March 24, 2008 – Washington, DC — A salute is due Adm. William Fallon, who tried to prevent a wider war with Iran.
After serving one year as commander of U.S. Central Command, Fallon has resigned, saying he was quitting because his differences with official U.S. policy had become a “distraction.”
But there is a widespread perception that he was pushed out by the neo-conservatives among President Bush’s aides, especially Vice President Dick Cheney, because of Fallon’s reluctance to go along with the administration’s hawkish moves toward Iran.
Cheney, who took five consecutive draft deferments to stay out of the Vietnam War, does not mind keeping the U.S. in the Iraqi quagmire he helped create. The same goes for Sen. John McCain, R-Ariz., the presumptive GOP presidential candidate, who said that leaving Iraq is not a U.S. option.
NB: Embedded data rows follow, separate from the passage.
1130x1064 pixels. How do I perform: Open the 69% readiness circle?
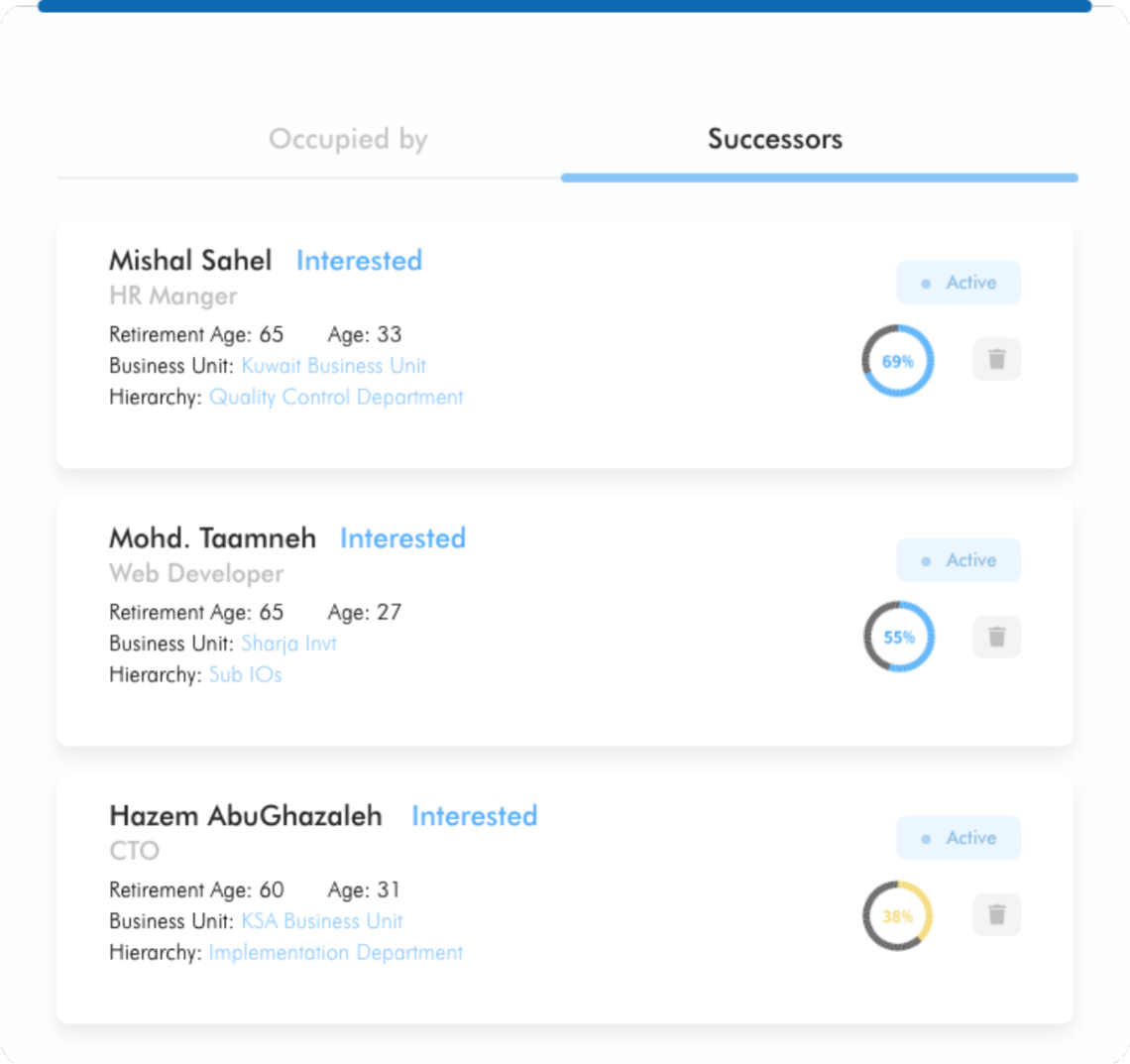(898, 360)
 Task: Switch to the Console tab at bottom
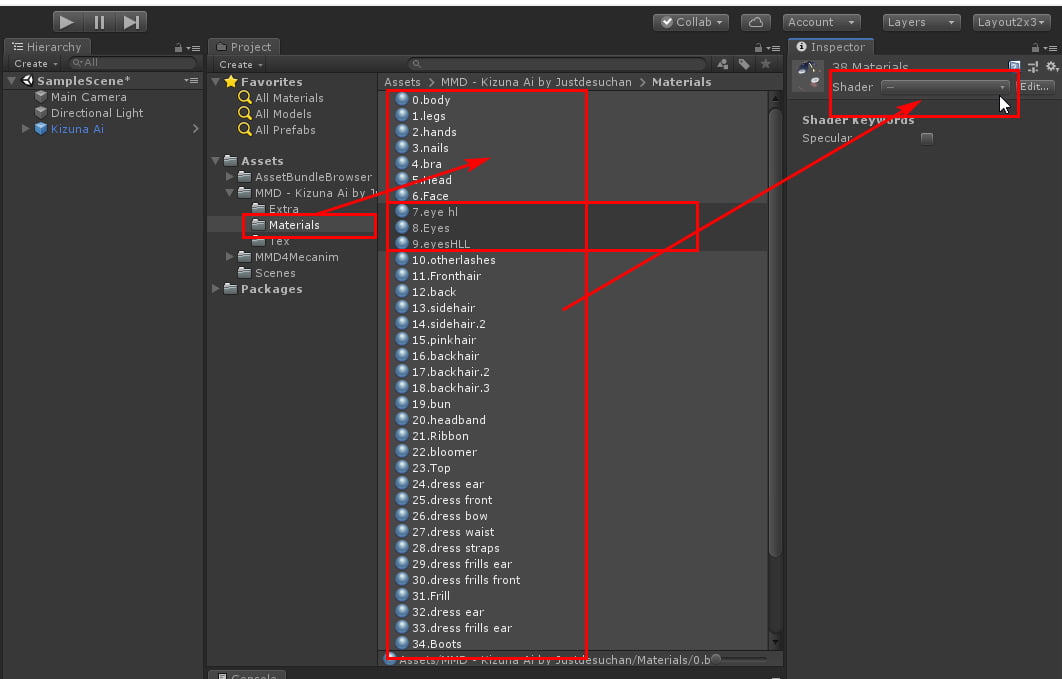[247, 674]
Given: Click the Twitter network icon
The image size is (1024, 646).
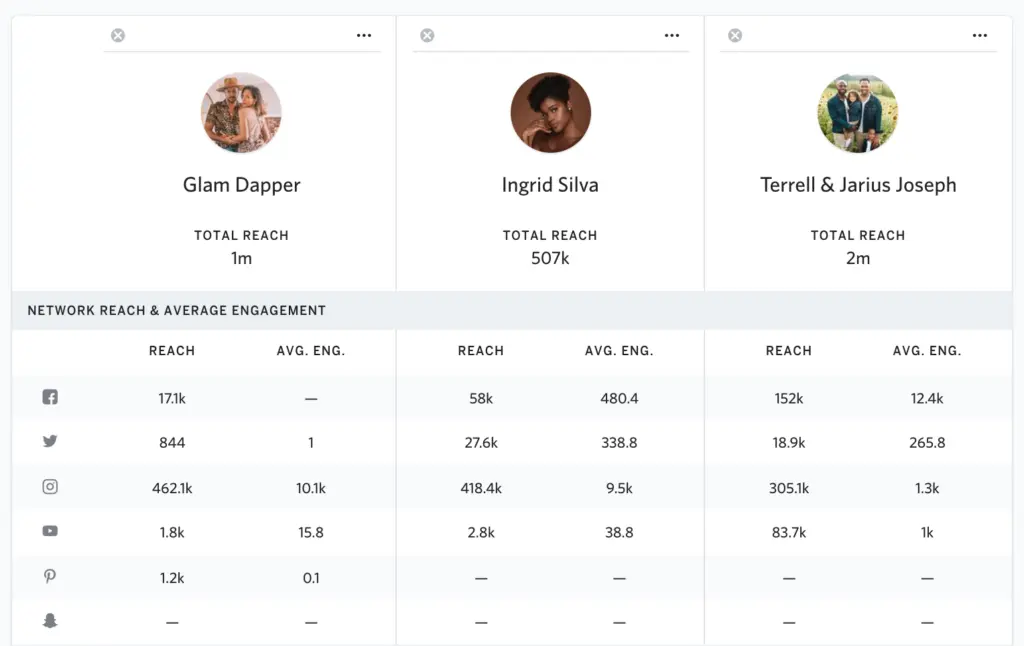Looking at the screenshot, I should point(50,442).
McCain once said the U.S. could stay in Iraq for 100 years.
As head of Centcom, Fallon’s command ran from the Mediterranean to South Asia and included Iraq, where he ran afoul of Army Gen. David Petraeus, the top U.S. military commander there.
Petraeus would maintain the 130,000 pre-surge U.S. troop-level in Iraq, probably till the end of the Bush presidency. Fallon was concerned that keeping so many troops in Iraq could leave the U.S. unprepared for any new crises that might occur elsewhere.
Petraeus is scheduled to report on the war in Iraq to Bush in early April and, in view of the lessened violence there, is expected to present his usual upbeat assessment of how things are going. Petraeus plays ball and gives the president the answers he wants.
Defense Secretary Robert Gates, also on the team, indicated Fallon was right to quit.
“Admiral Fallon reached this difficult decision on his own,” said Gates. “I believe it was the right thing to do, even though I do not believe there are, in fact, significant differences between his views and administration policy,” Gates added.
The Pentagon chief, who has held top jobs in government for years, is a survivor who learned long ago to ride the right horse.
He praised Fallon, saying he was “enormously talented and very experienced, and he does have a strategic vision that is rare.”
While the differences between Fallon and the bellicose White House were well known, they came to a head in an article in the April issue of Esquire magazine written by Thomas Barnett, a former professor at the Army War College.
Barnett wrote that if Fallon left his job anytime soon, it could signal that Bush intends to go to war with Iran.
Gates called that assertion “just ridiculous.”
“Recent press reports suggesting a disconnect between my views and the president’s policy objectives have become a distraction at a critical time,” Fallon said in a statement. He said it would be “best to step aside and let our military leaders move beyond this distraction.”
Fallon appears to be a military man with peaceful intentions. The Esquire article quoted him: “What America needs is a combination of strength and willingness to engage.”
The change of command in the Persian Gulf also comes as a time when the U.S. is marking the fifth year in a mindless war with no end in sight.
Fallon was a rarity in the top military ranks. To tell the truth to the commander in chief often has a price.
Ask Gen. Colin Powell, former secretary of state, who sacrificed his credibility when he spoke to the United Nations on Feb. 5, 2003, and delivered a pack of falsehoods to justify the U.S. attack on Iraq.
Powell later called it a “blot” on his career.